2. The continuous manufacturing method of cation exchange membrane as claimed in claim 1, wherein the polyethylene powder comprises Linear Low Density Polyethylene (LLDPE), Metallocene Linear Low Density Polyethylene (MLLDPE), Low Density Polyethylene (LDPE).

3. The method for continuously manufacturing a cation-exchange membrane according to claim 1, wherein the polystyrene-based cation-exchange alloy resin powder for ion exchange is pulverized so as to pass through a 100-mesh Taylor standard sieve, i.e., the particle size is less than 0.15 mm.

4. The continuous process for the production of a cation-exchange membrane according to claim 1, wherein the polyethylene powder is pulverized to pass through a 50 mesh Taylor standard sieve, i.e., to have a particle size of less than 0.3 mm.

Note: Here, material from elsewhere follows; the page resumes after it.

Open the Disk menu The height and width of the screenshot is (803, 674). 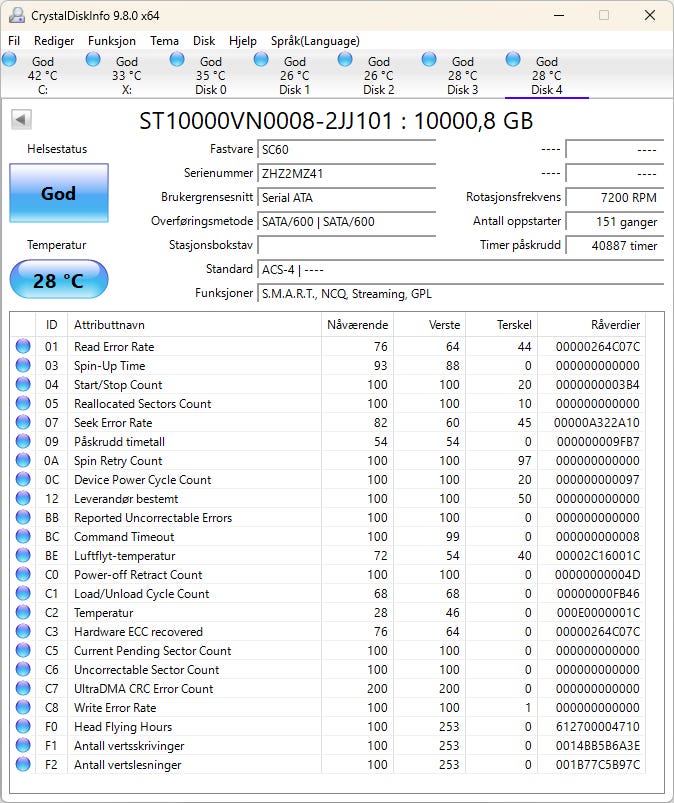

5. The continuous manufacturing method of the cation exchange membrane according to claim 1, wherein the polystyrene cation exchange alloy resin powder for ion exchange, the polyethylene powder and the titanium dioxide are mixed in a mass ratio of 1: 0.5-1.5: 0.1 to 0.2.

6. The method for continuously producing a cation exchange membrane according to claim 1, wherein the thickness of the cation exchange membrane is 0.25 to 0.5 mm.